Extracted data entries
□ □ □ □ □ □ □

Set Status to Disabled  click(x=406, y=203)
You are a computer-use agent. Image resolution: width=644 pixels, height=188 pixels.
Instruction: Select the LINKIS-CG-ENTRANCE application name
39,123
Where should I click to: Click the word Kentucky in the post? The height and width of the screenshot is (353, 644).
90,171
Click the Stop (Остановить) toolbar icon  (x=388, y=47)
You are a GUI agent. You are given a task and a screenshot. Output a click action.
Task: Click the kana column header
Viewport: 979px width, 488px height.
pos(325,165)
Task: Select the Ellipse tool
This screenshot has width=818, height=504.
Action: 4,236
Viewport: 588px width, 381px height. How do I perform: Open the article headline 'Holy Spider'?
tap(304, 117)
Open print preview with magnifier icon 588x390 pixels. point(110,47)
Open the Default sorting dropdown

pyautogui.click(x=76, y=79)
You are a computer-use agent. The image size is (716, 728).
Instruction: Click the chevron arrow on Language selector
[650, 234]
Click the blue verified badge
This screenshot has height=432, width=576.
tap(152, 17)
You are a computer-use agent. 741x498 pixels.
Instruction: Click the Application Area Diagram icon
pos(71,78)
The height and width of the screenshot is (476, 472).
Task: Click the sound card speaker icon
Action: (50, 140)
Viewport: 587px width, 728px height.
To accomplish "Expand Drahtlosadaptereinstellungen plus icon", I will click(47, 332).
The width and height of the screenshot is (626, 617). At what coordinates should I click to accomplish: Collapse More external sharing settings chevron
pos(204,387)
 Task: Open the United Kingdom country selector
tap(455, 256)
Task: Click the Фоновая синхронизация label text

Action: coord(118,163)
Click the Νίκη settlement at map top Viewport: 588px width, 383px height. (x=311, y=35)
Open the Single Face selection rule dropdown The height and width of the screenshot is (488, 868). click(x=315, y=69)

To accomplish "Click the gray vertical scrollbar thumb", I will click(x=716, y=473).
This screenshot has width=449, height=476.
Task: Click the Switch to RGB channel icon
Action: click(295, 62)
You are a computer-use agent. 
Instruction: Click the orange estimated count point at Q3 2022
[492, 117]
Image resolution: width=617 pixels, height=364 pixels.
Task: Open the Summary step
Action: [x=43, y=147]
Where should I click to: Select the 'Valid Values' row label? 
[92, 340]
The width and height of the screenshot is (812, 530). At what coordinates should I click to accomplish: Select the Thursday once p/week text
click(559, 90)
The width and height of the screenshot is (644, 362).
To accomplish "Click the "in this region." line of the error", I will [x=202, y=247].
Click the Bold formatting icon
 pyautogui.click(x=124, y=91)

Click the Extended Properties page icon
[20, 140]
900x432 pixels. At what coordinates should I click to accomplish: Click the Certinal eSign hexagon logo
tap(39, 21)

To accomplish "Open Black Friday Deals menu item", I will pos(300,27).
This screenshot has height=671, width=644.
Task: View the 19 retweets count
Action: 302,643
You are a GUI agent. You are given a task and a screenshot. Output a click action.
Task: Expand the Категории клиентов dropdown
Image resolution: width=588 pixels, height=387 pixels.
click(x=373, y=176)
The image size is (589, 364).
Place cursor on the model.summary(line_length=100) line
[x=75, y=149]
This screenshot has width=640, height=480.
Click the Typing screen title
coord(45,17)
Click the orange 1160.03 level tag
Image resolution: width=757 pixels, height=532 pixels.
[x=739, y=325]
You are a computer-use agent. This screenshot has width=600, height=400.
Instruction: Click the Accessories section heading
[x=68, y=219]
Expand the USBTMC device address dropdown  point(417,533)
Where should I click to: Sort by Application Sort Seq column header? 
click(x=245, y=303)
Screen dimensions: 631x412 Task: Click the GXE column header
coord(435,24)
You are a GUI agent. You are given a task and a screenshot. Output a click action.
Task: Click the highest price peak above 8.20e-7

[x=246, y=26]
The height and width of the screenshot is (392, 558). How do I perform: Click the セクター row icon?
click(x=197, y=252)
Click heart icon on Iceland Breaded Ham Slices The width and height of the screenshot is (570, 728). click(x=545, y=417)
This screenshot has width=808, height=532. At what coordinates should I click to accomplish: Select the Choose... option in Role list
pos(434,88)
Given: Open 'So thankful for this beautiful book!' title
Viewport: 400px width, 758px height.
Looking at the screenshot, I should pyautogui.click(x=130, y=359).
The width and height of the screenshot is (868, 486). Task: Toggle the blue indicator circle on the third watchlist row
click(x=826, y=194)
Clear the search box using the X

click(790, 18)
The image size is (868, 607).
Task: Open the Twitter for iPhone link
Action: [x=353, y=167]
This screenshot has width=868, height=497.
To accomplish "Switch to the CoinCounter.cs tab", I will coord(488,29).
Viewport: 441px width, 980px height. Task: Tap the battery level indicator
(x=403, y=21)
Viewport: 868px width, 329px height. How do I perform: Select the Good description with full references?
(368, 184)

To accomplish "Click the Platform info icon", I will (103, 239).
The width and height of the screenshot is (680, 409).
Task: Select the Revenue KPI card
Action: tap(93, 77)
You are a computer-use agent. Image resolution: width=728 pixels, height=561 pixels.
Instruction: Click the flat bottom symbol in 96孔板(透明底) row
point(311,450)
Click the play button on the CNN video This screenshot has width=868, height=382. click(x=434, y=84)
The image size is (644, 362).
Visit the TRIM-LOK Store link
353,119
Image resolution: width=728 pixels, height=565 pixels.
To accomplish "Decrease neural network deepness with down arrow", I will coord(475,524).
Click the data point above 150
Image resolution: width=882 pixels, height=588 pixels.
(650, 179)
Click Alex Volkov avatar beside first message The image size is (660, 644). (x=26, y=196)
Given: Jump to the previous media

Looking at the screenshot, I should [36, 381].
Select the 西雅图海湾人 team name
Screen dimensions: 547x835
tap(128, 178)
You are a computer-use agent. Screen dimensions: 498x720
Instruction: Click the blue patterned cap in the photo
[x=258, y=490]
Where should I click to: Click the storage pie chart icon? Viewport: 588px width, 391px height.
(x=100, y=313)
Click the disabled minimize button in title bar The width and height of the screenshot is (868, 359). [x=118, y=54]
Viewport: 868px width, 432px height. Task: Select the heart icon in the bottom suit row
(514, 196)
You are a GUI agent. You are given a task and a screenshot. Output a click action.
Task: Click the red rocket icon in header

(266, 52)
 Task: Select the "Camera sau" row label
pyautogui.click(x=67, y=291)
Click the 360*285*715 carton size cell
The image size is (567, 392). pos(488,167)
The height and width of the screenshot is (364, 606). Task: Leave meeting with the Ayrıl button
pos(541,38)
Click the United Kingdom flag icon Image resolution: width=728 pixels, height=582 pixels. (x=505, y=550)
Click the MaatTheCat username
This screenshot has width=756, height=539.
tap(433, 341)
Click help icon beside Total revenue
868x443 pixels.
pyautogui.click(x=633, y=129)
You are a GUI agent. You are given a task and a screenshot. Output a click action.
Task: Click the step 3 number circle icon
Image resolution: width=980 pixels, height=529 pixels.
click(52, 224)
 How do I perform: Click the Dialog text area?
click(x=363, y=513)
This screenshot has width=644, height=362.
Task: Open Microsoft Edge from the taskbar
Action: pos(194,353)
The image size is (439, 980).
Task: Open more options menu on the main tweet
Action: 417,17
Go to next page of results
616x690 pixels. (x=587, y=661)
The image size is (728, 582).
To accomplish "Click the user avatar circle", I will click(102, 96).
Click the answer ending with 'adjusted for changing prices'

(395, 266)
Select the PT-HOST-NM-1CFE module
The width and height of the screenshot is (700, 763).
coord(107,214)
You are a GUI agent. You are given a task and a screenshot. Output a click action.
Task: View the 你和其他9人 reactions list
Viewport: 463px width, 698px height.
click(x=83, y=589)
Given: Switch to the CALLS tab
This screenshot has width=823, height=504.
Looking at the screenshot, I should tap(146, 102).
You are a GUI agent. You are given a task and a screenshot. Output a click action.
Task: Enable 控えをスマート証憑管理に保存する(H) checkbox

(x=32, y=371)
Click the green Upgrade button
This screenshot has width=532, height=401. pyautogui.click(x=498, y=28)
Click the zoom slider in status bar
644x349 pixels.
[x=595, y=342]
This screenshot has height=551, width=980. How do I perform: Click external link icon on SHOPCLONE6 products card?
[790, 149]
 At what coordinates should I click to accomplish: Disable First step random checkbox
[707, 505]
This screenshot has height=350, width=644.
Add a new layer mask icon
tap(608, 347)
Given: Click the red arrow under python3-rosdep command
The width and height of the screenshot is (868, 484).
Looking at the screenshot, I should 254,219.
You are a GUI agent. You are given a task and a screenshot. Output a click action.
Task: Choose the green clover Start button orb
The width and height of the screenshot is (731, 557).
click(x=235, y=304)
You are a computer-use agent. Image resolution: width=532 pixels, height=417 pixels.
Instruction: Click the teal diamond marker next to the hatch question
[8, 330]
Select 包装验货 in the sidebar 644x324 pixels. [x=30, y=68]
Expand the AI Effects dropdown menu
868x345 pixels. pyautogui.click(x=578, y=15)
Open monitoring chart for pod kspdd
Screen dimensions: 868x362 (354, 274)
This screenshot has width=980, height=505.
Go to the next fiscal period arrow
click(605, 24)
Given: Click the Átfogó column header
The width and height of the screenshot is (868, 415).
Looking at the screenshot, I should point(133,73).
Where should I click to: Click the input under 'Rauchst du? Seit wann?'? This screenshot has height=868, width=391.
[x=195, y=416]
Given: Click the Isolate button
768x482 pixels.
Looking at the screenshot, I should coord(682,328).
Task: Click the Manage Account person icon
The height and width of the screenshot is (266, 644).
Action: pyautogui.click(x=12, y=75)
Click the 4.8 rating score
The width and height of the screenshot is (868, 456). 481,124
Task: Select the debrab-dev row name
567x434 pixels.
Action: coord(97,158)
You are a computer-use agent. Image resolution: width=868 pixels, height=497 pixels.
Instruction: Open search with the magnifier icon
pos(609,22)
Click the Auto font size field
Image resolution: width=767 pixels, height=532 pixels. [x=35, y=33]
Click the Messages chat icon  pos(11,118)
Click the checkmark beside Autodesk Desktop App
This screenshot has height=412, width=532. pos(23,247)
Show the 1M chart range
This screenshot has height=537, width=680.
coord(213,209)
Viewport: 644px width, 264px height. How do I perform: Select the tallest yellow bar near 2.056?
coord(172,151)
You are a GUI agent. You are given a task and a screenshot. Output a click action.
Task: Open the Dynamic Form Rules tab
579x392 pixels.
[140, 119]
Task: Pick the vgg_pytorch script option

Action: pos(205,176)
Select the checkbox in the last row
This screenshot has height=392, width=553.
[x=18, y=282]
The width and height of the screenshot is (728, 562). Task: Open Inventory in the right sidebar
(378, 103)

□ □ □ □ □ □ □

Task item: Your answer should be the lines above, from the line containing "Click Alex Volkov" up to and including the line containing "Click the MaatTheCat username", reproduced exactly and with nothing else.

Completed task:
Click Alex Volkov avatar beside first message The image size is (660, 644). (x=26, y=196)
Given: Jump to the previous media

Looking at the screenshot, I should [36, 381].
Select the 西雅图海湾人 team name
Screen dimensions: 547x835
tap(128, 178)
You are a computer-use agent. Screen dimensions: 498x720
Instruction: Click the blue patterned cap in the photo
[x=258, y=490]
Where should I click to: Click the storage pie chart icon? Viewport: 588px width, 391px height.
(x=100, y=313)
Click the disabled minimize button in title bar The width and height of the screenshot is (868, 359). [x=118, y=54]
Viewport: 868px width, 432px height. Task: Select the heart icon in the bottom suit row
(514, 196)
You are a GUI agent. You are given a task and a screenshot. Output a click action.
Task: Click the red rocket icon in header

(266, 52)
 Task: Select the "Camera sau" row label
pyautogui.click(x=67, y=291)
Click the 360*285*715 carton size cell
The image size is (567, 392). pos(488,167)
The height and width of the screenshot is (364, 606). Task: Leave meeting with the Ayrıl button
pos(541,38)
Click the United Kingdom flag icon Image resolution: width=728 pixels, height=582 pixels. (x=505, y=550)
Click the MaatTheCat username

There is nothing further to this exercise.